# End-to-End ML Project - Visualize the geographic distribution of the data

In this step we will visualize how the income categories are distributed geographically. This will give us a better understanding of how the housing prices are very much related to the location (e.g., close to the ocean) and to the population density. We will do this by creating a scatter plot.

INSTRUCTIONS
• First, create a copy of the `strat_train_set` dataset and save it in the `housing` variable using the `copy` method

``````housing = strat_train_set.<<your code goes here>>()
``````
• Now let's plot the scatter plot using Matplotlib as shown below. Please copy the code as is.

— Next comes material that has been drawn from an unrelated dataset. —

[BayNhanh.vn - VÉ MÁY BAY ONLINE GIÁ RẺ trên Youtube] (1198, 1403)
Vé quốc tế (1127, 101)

``````import matplotlib.image as mpimg
ax = housing.plot(kind="scatter", x="longitude", y="latitude", figsize=(10,7),
s=housing['population']/100, label="Population",
c="median_house_value", cmap=plt.get_cmap("jet"),
colorbar=False, alpha=0.4,
)
plt.imshow(california_img, extent=[-124.55, -113.80, 32.45, 42.05], alpha=0.5,
cmap=plt.get_cmap("jet"))
plt.ylabel("Latitude", fontsize=14)
plt.xlabel("Longitude", fontsize=14)

prices = housing["median_house_value"]
tick_values = np.linspace(prices.min(), prices.max(), 11)
cbar = plt.colorbar(ticks=tick_values/prices.max())
cbar.ax.set_yticklabels(["\$%dk"%(round(v/1000)) for v in tick_values], fontsize=14)
cbar.set_label('Median House Value', fontsize=16)

plt.legend(fontsize=16)
plt.show()
``````

Here we are using the `imread` method to load the PNG image of California that is set as a background to the scatter plot. The `xlabel` and `ylabel` methods sets the labels for x- and y-axis. We show the scatter plot using `imshow` method where we have used the `cmap` parameter to fix the color map, this is used to map scalar data to colors. The `linspace` method returns evenly spaced numbers over a specified interval.